Starting from scratch
Quesnel was familiar with Bloom Lake, having served as the operating manager for Quebec Cartier from 1991 to 1994. Consolidated Thompson had just completed an NI 43-101 review of the property, performed by engineering consultancy Watts, Griffis and McOuat Ltd. Quesnel reviewed the report and was comfortable with what he saw, especially in light of the much improved iron prices of 2005. With the Gibraltar Mine commissioned and operating, he felt that the time was right to be involved in a grassroots project. “I thought to myself — if I am going to lead a team in developing a mine from scratch once in my life, after being involved in four major projects, now is the time,” recalls Quesnel.
Quesnel was employee number one, joining Consolidated Thompson in August of 2005. He formed a Montreal-based team and started the process of building the mine. “We hired a local consulting firm called Breton, Banville & Associates to do the feasibility studies and detailed engineering, since they had people with lots of experience in the iron ore industry,” he says. “The key players had also done some work for Met-Chem, another important consulting firm, as well as for international projects in India, developing iron ore and coal facilities.”
“Everything moved on, from scoping to feasibility through all the stages you’d encounter in mine development, but with the added challenges of doing it all on a fast track,” Quesnel adds. The increased demand for iron ore and the rising price that followed it were advantages Thompson was eager to capitalize on, which meant bringing the project online as soon as possible. The results can be seen today. Bloom Lake is at what Quesnel describes as “very advanced commissioning stages” and is in the process of building product inventory. The mine is expected to reach its peak production capacity by the end of February, delivering an average of eight million tonnes of ore per year. By that time, the company will have grown from having a handful of employees and being financed by about $2 million in private placement capital to having nearly $2 billion in market capitalization and 250 employees. The latest rounds of financing that raised over $875 million are a sure sign of strong investor interest.

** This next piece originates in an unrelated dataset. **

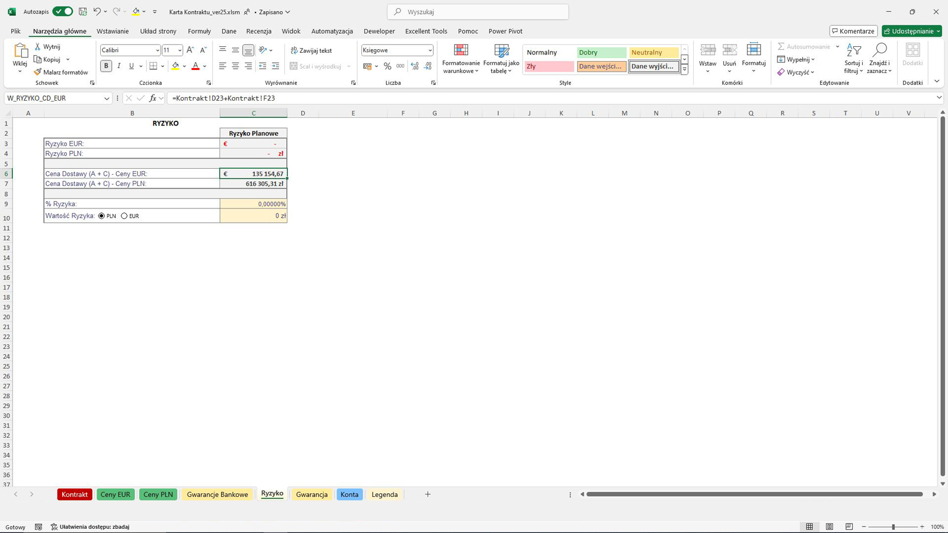
Task: Expand the Księgowe number format dropdown
Action: click(430, 50)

Put in context, Bloom Lake’s contribution to Canada’s total iron ore output is very impressive — Natural Resources Canada reported Canada’s 2008 shipments to be 31.3 million tonnes, which the new project is set to increase by 25 per cent. However, the depressed economy in North America and Europe meant that finding customers closer to home would have been a challenge.
“North America is a saturated market,” Quesnel explains. “If you get a customer in North America or Europe, you’re displacing ore from another company feeding them. In the middle of the financial crisis, the steel mills were running at about 40 per cent capacity. Now, they’re at about 70 per cent, but there’s still volatility in the market.” Therefore, instead of focusing on the regional market, Thompson looked to markets where demand was strong, especially for the type of ore they were extracting from Bloom Lake.